C’est en tout cas le mot d’ordre et le projet de son fondateur, le journaliste Emile Boutmy, qui pour y parvenir s’entoure de professeurs sélectionnés avec soin pour leur valeur intellectuelle et surtout pour leur « liberté face aux dogmes et aux académismes de tout bord. »
C’est donc avant tout une école libre voulue comme étant susceptible de former une nouvelle élite sans commune mesure avec celle d’un passé voulu révolu.
Le fondateur veut que ses élèves acquièrent un esprit ouvert et curieux, s’intéressent aux enjeux contemporains et se départissent d’une culture classique « déconnectée du présent »

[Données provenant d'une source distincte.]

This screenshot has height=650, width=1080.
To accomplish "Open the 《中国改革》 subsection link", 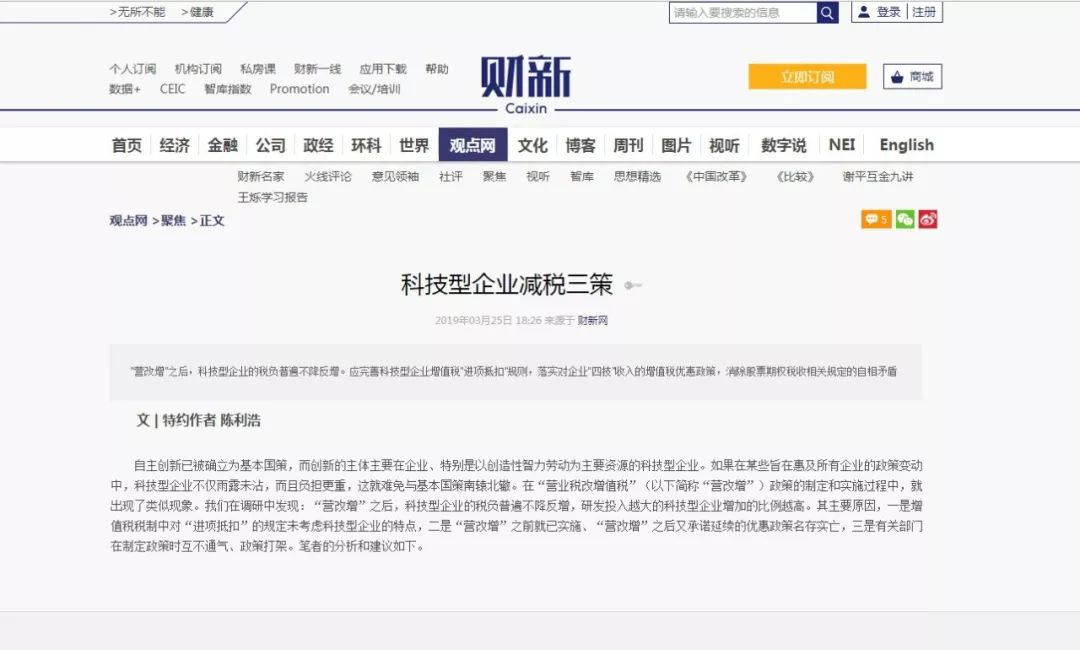I will [x=718, y=176].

Étant lui-même titulaire d’une chaire d’histoire de l’art à l’École spéciale d’architecture, c’est tout naturellement qu’il inscrit les lettres et les arts au programme initial de son ambitieux projet.
Pour lui l’art est un sujet de réflexion et d’action.

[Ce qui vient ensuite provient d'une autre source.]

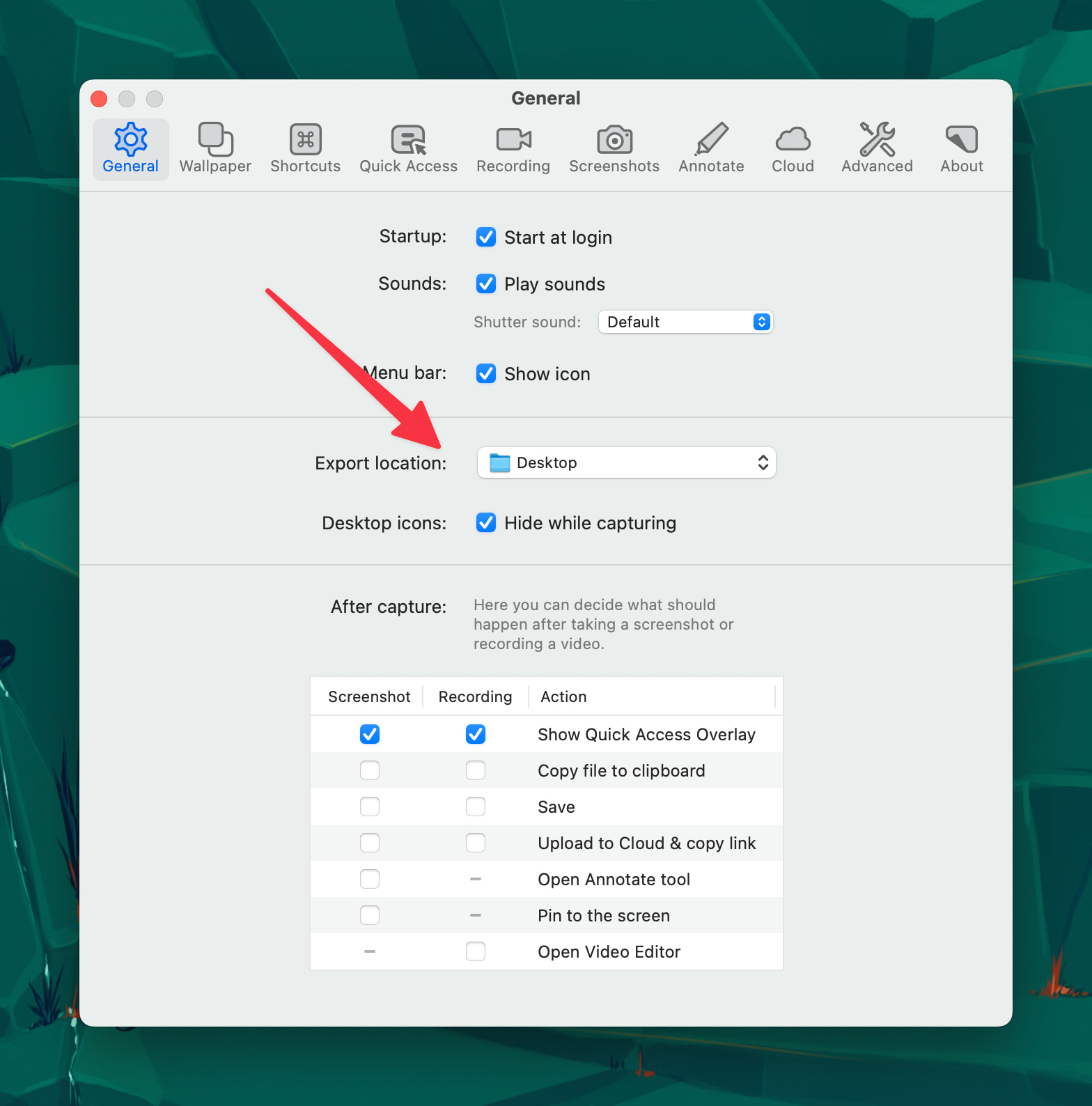Viewport: 1092px width, 1106px height.
Task: Open the Wallpaper preferences icon
Action: tap(215, 139)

Nouvelles chaires et cycles de rencontres autour des arts et des sciences humaines à Sciences Po
Tout au long du XXème siècle, l’École de la rue St Guillaume a respecté la ligne offrant à ses étudiants des enseignements à large spectre et propres à leur permettre de bâtir des ponts entre l’art, les cultures contemporaines, la littérature, la politique.
C’est en 2009 qu’est instituée la Première chaire professorale d’Histoire de l’Art
Sciences Po a fêté ses 150 ans en 2022 et le 15 mars dernier, dans la droite ligne de sa politique des humanités, l’École a officialisé le lancement de la Maison des Arts et de la Création, consacrant le renforcement des passerelles entre les arts et les sciences humaines et sociales avec de nouvelles chaires et cycles de rencontres autour du cinéma, des arts visuels , de la danse et de la musique..

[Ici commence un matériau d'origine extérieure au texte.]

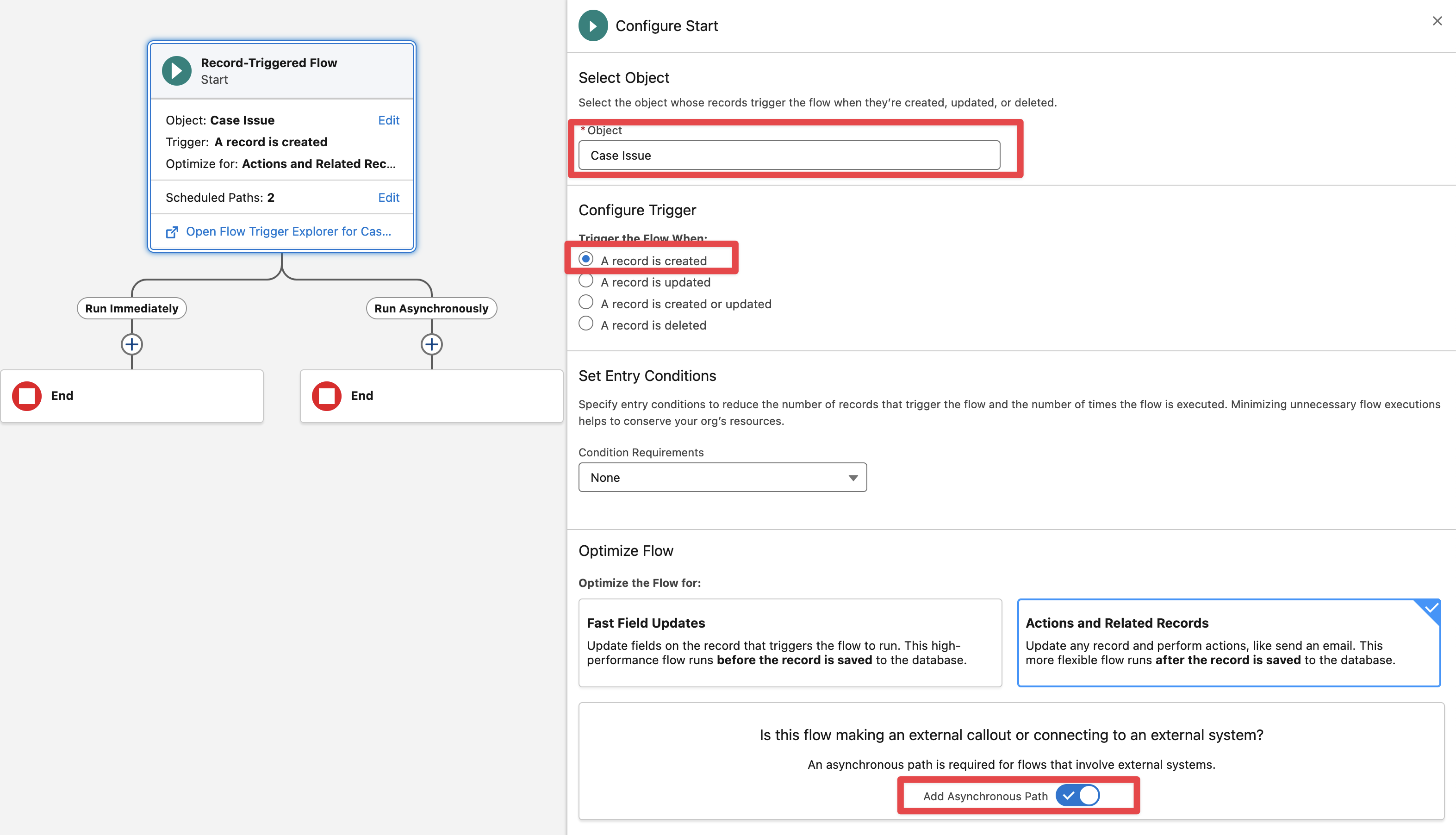Open the Condition Requirements dropdown
1456x835 pixels.
coord(722,478)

Son but est de proposer des chaires d’artistes en résidence, tout autant que des ateliers, Masterclass, formations intensives et autres travaux de recherche et projets scientifiques.
Parmi ses initiatives, est prévue celle d’un cycle de quatre grandes conférences annuelles dédiées aux arts plastiques « Dans l’œil des artistes » à laquelle notre Fondation a décidé d’apporter son soutien pour une durée de trois ans.
Un dialogue entre art et philosophie animé par Jean de Loisy et Frédéric Gros
Le principe est d’inviter de grandes figures du monde artistique afin qu’elles soient en mesure de partager leurs modes de création avec les étudiants et autres publics de Sciences Po.
C’est un ancien élève de l’École du Louvre, critique d’art et commissaire d’exposition français, Jean de Loisy, qui animera ces quatre moments forts de l’année avec la maestria qu’on lui connait notamment si l’on se réfère à son émission de radio dominicale diffusée sur France Culture « L’art est la matière ».
Pour cette première année, le fil rouge choisi est « La Crise de la Relation » et c’est le philosophe Frédéric Gros qui sera chargé d’animer les débats.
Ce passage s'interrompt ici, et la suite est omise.